Category Archives: Background

Virtual School Policy

Virtual School Policy

by Mark Sivy

Policy has and is playing an important role in the adoption and evolution of virtual schools. Fulton and Kober (2002) recommend that during the process of designing and developing virtual school policy, policymakers should develop indicators that not only can be used to guide virtual schools, but that can also be used in the evaluation of virtual education.
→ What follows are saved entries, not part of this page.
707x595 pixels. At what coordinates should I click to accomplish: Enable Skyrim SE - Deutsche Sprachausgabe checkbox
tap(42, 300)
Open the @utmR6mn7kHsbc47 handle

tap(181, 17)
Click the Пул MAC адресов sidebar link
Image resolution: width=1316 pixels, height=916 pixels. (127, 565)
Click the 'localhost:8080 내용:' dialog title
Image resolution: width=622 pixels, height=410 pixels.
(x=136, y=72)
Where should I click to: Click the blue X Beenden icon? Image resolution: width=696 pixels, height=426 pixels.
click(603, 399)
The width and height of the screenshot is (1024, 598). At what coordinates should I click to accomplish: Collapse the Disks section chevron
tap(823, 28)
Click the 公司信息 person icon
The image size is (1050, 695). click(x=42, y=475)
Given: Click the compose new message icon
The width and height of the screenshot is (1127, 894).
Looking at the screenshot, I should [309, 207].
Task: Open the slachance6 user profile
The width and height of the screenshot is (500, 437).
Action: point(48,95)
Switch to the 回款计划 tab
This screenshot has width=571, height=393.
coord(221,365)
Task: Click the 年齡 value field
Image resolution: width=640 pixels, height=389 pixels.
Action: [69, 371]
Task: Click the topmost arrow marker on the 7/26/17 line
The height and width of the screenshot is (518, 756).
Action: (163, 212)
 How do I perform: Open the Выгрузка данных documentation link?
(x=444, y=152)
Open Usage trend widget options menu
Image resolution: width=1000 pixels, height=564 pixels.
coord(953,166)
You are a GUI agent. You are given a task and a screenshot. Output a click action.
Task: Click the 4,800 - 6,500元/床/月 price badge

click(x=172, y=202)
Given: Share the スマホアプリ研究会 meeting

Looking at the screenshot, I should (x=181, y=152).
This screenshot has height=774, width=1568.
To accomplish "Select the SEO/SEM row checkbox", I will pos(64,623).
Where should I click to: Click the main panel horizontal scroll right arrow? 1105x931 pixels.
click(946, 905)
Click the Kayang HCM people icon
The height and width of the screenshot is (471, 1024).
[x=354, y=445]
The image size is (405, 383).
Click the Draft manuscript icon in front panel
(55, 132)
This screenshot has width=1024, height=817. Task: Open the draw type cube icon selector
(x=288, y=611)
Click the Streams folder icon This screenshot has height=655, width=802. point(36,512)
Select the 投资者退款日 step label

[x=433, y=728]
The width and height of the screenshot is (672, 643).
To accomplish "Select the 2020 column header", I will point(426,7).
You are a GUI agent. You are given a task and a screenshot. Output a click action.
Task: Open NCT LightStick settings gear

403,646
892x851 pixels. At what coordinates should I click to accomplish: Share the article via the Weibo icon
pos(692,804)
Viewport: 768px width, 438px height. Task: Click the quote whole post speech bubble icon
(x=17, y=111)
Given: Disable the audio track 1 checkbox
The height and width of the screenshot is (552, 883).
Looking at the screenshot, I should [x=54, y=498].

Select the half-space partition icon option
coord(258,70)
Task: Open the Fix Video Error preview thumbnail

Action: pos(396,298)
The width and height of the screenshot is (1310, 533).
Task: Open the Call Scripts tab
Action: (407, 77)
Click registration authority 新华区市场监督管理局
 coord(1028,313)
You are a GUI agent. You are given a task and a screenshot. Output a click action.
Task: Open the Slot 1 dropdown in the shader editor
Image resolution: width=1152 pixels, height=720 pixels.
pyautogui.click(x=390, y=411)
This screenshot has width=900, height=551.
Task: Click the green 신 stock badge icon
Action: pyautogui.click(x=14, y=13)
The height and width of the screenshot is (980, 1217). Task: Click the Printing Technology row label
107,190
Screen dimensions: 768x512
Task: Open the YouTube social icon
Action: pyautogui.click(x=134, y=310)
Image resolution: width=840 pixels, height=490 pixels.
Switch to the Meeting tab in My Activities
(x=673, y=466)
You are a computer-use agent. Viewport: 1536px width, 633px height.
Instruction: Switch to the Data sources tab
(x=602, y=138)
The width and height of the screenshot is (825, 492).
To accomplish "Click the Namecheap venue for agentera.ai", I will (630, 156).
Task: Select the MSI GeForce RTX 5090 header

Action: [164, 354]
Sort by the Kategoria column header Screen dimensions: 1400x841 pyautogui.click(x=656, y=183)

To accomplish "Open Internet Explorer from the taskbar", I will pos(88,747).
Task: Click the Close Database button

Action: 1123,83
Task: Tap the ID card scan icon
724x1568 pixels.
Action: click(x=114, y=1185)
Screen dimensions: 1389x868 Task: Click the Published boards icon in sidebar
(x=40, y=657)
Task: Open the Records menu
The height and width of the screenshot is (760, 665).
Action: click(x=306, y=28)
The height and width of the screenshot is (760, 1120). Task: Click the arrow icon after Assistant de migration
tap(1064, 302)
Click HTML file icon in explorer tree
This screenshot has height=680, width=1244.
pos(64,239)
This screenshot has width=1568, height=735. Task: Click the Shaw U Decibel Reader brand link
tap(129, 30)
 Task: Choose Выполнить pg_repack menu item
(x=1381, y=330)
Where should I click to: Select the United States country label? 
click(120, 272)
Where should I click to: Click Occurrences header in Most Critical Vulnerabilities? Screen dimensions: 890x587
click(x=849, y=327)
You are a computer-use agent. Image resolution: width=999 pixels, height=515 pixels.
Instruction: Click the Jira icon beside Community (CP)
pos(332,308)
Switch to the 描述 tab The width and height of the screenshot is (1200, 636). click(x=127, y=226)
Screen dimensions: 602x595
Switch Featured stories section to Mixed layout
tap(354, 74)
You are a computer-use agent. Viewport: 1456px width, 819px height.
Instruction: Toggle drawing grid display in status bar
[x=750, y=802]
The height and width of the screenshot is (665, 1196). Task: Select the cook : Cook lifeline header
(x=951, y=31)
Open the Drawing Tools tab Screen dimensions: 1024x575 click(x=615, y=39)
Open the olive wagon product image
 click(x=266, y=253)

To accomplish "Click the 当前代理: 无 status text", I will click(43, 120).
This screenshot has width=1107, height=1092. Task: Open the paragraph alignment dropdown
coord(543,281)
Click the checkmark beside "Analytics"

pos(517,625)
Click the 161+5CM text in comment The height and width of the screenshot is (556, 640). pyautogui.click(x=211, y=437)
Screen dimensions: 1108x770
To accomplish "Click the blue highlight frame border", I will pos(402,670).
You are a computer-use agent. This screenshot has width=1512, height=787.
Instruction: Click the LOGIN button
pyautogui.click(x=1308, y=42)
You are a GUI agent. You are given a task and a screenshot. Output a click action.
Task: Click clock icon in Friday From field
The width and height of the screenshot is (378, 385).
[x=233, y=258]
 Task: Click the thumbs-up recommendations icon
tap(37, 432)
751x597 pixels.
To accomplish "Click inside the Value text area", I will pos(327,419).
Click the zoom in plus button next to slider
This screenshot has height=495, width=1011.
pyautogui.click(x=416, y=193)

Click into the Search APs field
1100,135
virtual school policyBased upon the Digital Learning Council’s 2011 Digital Learning Now! Roadmap for Reform report, policy should address and support student success, the availability of quality learning options, and a digital learning infrastructure. Student success can be facilitated by ensuring equal access, removing access barriers, personalizing learning, and cultivating learning achievement and advancement (Digital Learning Council, 2011; Rice, 2009). In terms of quality learning options, considerations must be made for high quality content, instruction, choices, programs and interactions (Digital Learning Council, 2011). This involves upholding the rigor of said elements and establishing and maintaining a means of assessment and accountability. Finally, digital learning infrastructure focuses on the virtual school’s underpinnings and the factors that contribute to sustainability. These include funding, stakeholder input, technology infrastructure and its reliability, support, training, research, and evaluation (Digital Learning Council, 2011; Rice, 2009).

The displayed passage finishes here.